Last, a first year college student was involved in the characterization of Bragg grating structures in SNWs during summer 2015. Being very talented as an in-class tutor, the student decided to prepare an extensive presentation describing the research and linking the phenomena to class content in the context of a review session for the following Waves and Modern Physics cohort. He was successful in tying the fundamentals of interference and diffraction to Bragg gratings in fibers and then to SNWs. Furthermore, he then prepared and presented a poster describing both the research results and his addition to the college course curriculum at a local college research conference . The student is currently part of the honors physics program at university.
Photos of all college students involved in summer research internships, along with high school, university undergraduate, graduate and post-doctoral students, are presented in figure 4.
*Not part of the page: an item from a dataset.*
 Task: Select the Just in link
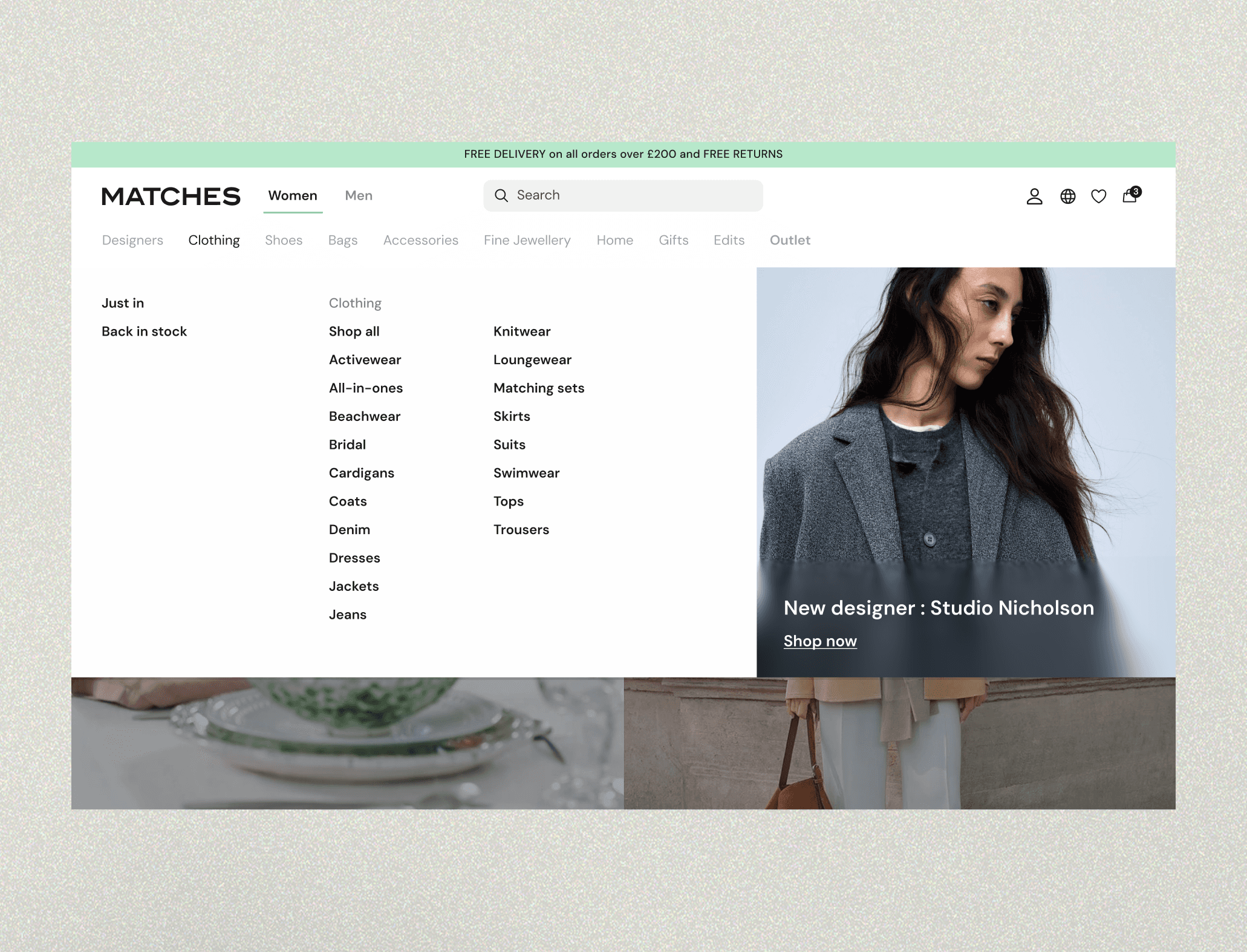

We have presented a unique college-university collaboration and how it has engaged college physics students with photonics. We show how the field of photonics lends itself well with linking college Waves and Modern Physics subject matter to student’s day-to-day lives, and how it augments the subject matter discussed in class. Other college professors involved with technical research see this experience as a positive pedagogy tool for students; there is an increasing interest among college professors to pursue their own experiences similar to this one. At the same time, university professors view this experience as a great way to outreach to college students, thus encouraging future broader collaborations between colleges and universities in Quebec. Such collaboration promotes the importance of scientific and technical research to our college students and drives teaching innovation in the class room. Integrating research in and out of the class room can benefit students in all disciplines and in all levels of education.